— What you will do —
Output every entry below exactly, without its pictures.

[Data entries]
•••
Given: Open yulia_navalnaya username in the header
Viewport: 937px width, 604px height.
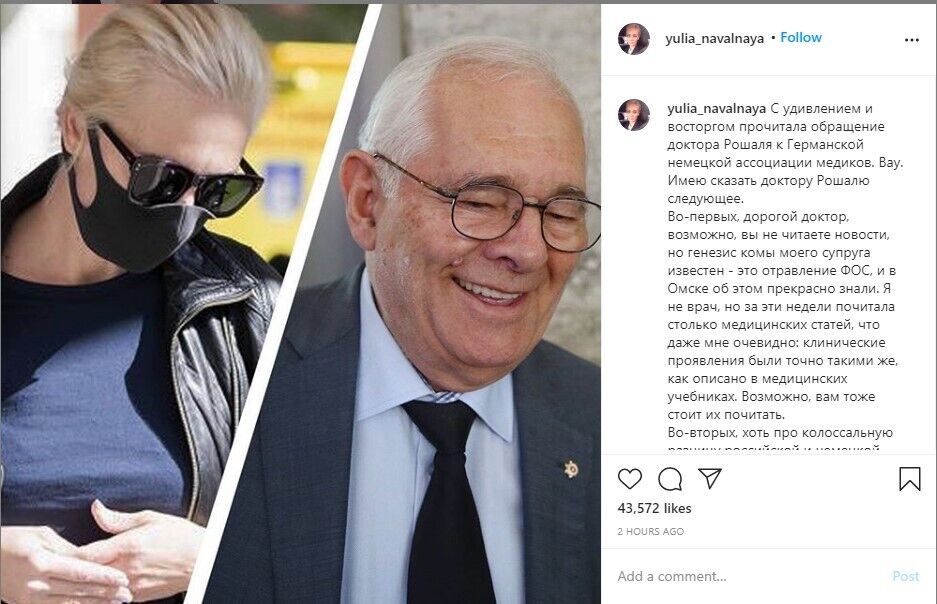Looking at the screenshot, I should pos(714,39).
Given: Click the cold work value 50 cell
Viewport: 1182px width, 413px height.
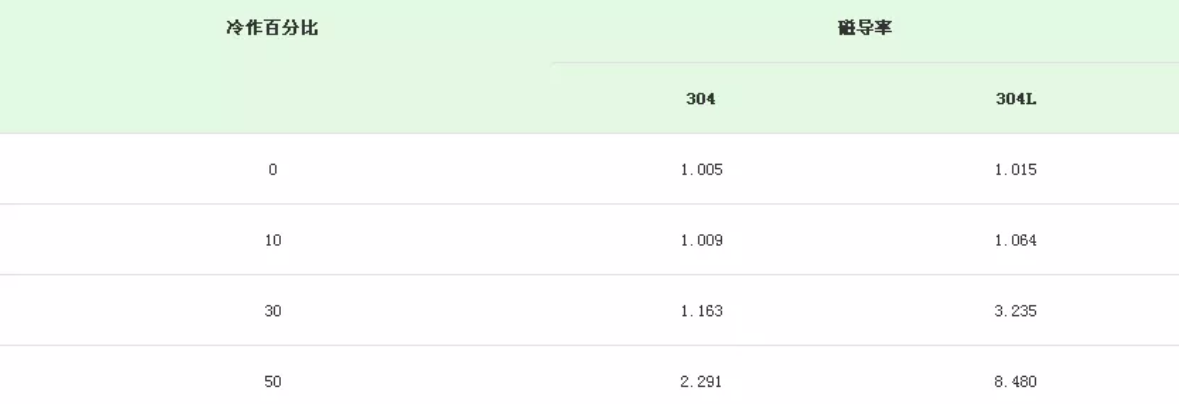Looking at the screenshot, I should (273, 381).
•••
— Expected answer —
Given: Open yulia_navalnaya username in the header
Viewport: 937px width, 604px height.
Looking at the screenshot, I should pos(714,39).
Given: Click the cold work value 50 cell
Viewport: 1182px width, 413px height.
Looking at the screenshot, I should (273, 381).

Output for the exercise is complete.